> Tasks to perform:
[1] Using the passage below on the resistivity inversions, answer each question briefly, one per line:
(a) What kind of temporal smoothness constraint was applied to the 4D inversions?
(b) To what average absolute data discrepancy did the 4D and independent inversions converge?
(c) At which location was the liquor simulant tracer injected?
[2] For each statement, say yes or no depending on whether it agrees with the passage below on the resistivity inversions, and quote the words of the passage that decide it:
(a) Resistivity changes were plotted relative to the last time-step.
(b) A general decrease in resistivity over time was seen in the vadose zone.
(c) Zones of historic contamination were found in sediment cores taken from the boreholes.
[3] Pick up the passage below on the resistivity inversions after its final sentence and carry it on.

The data were inverted using the same constraints as for Site 1, i.e. an L2 spatial smoothness constraint and a robust measure of data discrepancy, with an L1 temporal smoothness constraint for the 4D inversions. A moderate emphasis towards horizontal structure was applied to the 4D, independent and time-lapse inversions. The 4D and independent inversions converged to an average absolute data discrepancy of ∼0.8%, and the discrepancies of the time-lapse and difference inversions all reached χ2 = 1. Images of resistivity changes were plotted relative to the first time-step (day -1) and show different spatial patterns and temporal evolution of change in distinct regions of the model. Figure 7 shows an example, with regions where the ground had become more conductive/resistive shown in blue/red respectively and filled isosurfaces showing changes in resistivity below -2%. In the vadose zone, a general decrease in resistivity over time was observed, which was attributed to the injection of the liquor simulant tracer at BH5 (location indicated by the blue arrow) and the rising temperatures during the monitoring period. This was punctuated by isolated changes relating to run-off of snow melt and de-icing salt and infiltration from rainfall. In the upper saturated zone, the conductive changes associated with the ingress of the tracer are localised in a sub horizontal band highlighted by the black contour between regions of conductive and resistive changes in Figure 7. This band coincides with zones of historic contamination (shown by green cylinders) that were detected in sediment cores retrieved from the boreholes. This led to the conclusion that the simulant tracer had reoccupied a preferred contaminant flow pathway that appeared to have been active in the past (Kuras et al., 2016).

> Data excerpts:
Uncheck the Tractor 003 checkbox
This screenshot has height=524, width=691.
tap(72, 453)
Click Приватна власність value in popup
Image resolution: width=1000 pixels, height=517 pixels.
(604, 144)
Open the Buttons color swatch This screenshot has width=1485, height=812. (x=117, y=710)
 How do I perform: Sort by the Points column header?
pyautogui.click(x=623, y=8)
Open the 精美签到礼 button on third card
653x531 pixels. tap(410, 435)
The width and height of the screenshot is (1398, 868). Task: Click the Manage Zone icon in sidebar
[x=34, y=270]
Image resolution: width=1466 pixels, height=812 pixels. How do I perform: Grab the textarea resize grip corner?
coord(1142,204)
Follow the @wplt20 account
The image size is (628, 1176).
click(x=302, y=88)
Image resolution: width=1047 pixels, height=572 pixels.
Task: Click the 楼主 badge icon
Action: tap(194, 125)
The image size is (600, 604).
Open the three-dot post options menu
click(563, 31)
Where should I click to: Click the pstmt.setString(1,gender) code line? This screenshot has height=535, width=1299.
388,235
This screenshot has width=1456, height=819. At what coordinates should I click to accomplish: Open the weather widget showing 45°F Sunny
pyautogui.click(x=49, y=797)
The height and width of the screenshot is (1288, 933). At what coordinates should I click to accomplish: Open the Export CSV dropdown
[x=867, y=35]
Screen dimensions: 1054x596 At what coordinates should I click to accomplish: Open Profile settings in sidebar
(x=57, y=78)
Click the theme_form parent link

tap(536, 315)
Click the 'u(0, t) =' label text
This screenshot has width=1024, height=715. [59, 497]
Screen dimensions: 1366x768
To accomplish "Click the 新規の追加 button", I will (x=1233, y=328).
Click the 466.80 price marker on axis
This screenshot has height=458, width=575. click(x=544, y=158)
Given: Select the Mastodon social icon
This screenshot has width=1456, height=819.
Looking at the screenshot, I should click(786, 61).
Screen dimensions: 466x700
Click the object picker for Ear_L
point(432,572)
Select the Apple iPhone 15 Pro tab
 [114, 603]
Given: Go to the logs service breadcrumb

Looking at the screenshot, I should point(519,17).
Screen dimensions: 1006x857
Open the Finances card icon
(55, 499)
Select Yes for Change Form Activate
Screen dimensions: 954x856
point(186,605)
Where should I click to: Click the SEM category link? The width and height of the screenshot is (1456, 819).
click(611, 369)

> Final results:
[1]
(a) An L1 temporal smoothness constraint.
(b) About 0.8%.
(c) BH5.

[2]
(a) No: "Images of resistivity changes were plotted relative to the first time-step (day -1)"
(b) Yes: "In the vadose zone, a general decrease in resistivity over time was observed"
(c) Yes: "zones of historic contamination (shown by green cylinders) that were detected in sediment cores retrieved from the boreholes"

[3]
FIGURE 7. Annotated example distribution of fractional resistivity change in the imaging region bounded by the vertical borehole electrode arrays at MSSS. Blue arrow indicates tracer injection location, green cylinders show regions of historic contamination detected in borehole sediment cores (data © Sellafield Ltd.). Isosurfaces bound regions of resistive change below −2%. Black line is the 0% change contour, assumed to delineate the preferential pathway reoccupied by the tracer.
The evolution of these changes is shown for selected time-steps for the 4D and independent inversions in Figure 8 and for the time-lapse and difference inversions in Figure 9. As with Site 1, the image sequences look qualitatively similar, although there are more visible differences between the independent and 4D inversions and between the forward and reverse sequence difference and time-lapse inversions. The appearance of a continuous sub horizontal band of conductive change associated with the preferential pathway is apparent in most of the inversions by, or at some time after, time-step 16 (day 33) with the exception of the forward sequence difference inversion, in which it never becomes laterally continuous. The contrast of the pathway feature is greatest in the regions near the boreholes, where the sensitivity and model resolution are highest. In these regions, the contrast continues to increase after the tracer injection finishes on day 40 (after time-step 19). This was attributed to remnant tracer previously held up in the vadose zone being flushed into the pathway by following rainfall thereby extending the effects of the injection well beyond the time that the pumps were switched off. Consistent with this interpretation, the contrast of the changes in all parts of the pathway (whether near the boreholes or towards the centre of the model) were found to increase with time in the 4D inversions. However, the time-lapse and difference inversions are less consistent, exhibiting inconsistent temporal patterns of increasing and decreasing contrast in the pathway region.
FIGURE 8. Distributions of fractional resistivity change at MSSS for the full sequence 4D, independent, and windowed inversions at the timesteps indicated at the top of the diagram. Isosurfaces indicate resistivity changes of < −2%. Green cylinders show regions of historic contamination (data © Sellafield Ltd.).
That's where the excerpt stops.